* **Task details**
Return every entry below without altering a word.

Dataset entries

-- Opening Marker --

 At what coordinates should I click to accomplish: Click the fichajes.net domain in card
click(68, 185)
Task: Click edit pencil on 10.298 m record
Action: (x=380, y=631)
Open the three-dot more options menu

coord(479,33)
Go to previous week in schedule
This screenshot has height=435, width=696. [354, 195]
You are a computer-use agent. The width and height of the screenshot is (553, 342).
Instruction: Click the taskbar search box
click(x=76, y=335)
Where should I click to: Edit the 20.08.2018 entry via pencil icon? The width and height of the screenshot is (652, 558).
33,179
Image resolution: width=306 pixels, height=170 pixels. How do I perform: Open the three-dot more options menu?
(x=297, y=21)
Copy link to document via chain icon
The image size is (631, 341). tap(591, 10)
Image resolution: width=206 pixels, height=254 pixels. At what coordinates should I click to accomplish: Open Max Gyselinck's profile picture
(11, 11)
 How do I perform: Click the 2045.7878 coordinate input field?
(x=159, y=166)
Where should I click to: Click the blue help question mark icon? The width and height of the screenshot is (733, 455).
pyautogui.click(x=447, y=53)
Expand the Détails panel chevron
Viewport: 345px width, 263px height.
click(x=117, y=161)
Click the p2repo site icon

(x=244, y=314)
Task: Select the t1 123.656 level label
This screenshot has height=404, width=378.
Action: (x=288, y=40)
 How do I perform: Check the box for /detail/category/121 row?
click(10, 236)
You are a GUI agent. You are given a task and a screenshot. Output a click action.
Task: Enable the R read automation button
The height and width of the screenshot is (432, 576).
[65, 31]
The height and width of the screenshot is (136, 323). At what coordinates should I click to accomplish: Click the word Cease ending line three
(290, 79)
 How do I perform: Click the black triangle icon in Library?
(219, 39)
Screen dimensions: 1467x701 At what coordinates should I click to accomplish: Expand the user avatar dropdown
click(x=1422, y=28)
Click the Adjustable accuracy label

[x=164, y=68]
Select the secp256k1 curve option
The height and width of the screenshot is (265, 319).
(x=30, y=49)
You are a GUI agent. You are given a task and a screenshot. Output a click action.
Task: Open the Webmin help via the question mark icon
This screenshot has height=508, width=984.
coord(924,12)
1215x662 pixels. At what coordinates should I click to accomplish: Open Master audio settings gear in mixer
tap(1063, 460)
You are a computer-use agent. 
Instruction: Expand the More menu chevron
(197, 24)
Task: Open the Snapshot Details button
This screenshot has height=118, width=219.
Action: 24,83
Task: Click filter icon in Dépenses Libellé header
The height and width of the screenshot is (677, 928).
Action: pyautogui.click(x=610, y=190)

-- Closing Marker --

* **Solution to the exercise**
 At what coordinates should I click to accomplish: Click the fichajes.net domain in card
click(68, 185)
Task: Click edit pencil on 10.298 m record
Action: (x=380, y=631)
Open the three-dot more options menu

coord(479,33)
Go to previous week in schedule
This screenshot has height=435, width=696. [354, 195]
You are a computer-use agent. The width and height of the screenshot is (553, 342).
Instruction: Click the taskbar search box
click(x=76, y=335)
Where should I click to: Edit the 20.08.2018 entry via pencil icon? The width and height of the screenshot is (652, 558).
33,179
Image resolution: width=306 pixels, height=170 pixels. How do I perform: Open the three-dot more options menu?
(x=297, y=21)
Copy link to document via chain icon
The image size is (631, 341). tap(591, 10)
Image resolution: width=206 pixels, height=254 pixels. At what coordinates should I click to accomplish: Open Max Gyselinck's profile picture
(11, 11)
 How do I perform: Click the 2045.7878 coordinate input field?
(x=159, y=166)
Where should I click to: Click the blue help question mark icon? The width and height of the screenshot is (733, 455).
pyautogui.click(x=447, y=53)
Expand the Détails panel chevron
Viewport: 345px width, 263px height.
click(x=117, y=161)
Click the p2repo site icon

(x=244, y=314)
Task: Select the t1 123.656 level label
This screenshot has height=404, width=378.
Action: (x=288, y=40)
 How do I perform: Check the box for /detail/category/121 row?
click(10, 236)
You are a GUI agent. You are given a task and a screenshot. Output a click action.
Task: Enable the R read automation button
The height and width of the screenshot is (432, 576).
[65, 31]
The height and width of the screenshot is (136, 323). At what coordinates should I click to accomplish: Click the word Cease ending line three
(290, 79)
 How do I perform: Click the black triangle icon in Library?
(219, 39)
Screen dimensions: 1467x701 At what coordinates should I click to accomplish: Expand the user avatar dropdown
click(x=1422, y=28)
Click the Adjustable accuracy label

[x=164, y=68]
Select the secp256k1 curve option
The height and width of the screenshot is (265, 319).
(x=30, y=49)
You are a GUI agent. You are given a task and a screenshot. Output a click action.
Task: Open the Webmin help via the question mark icon
This screenshot has height=508, width=984.
coord(924,12)
1215x662 pixels. At what coordinates should I click to accomplish: Open Master audio settings gear in mixer
tap(1063, 460)
You are a computer-use agent. 
Instruction: Expand the More menu chevron
(197, 24)
Task: Open the Snapshot Details button
This screenshot has height=118, width=219.
Action: 24,83
Task: Click filter icon in Dépenses Libellé header
The height and width of the screenshot is (677, 928).
Action: pyautogui.click(x=610, y=190)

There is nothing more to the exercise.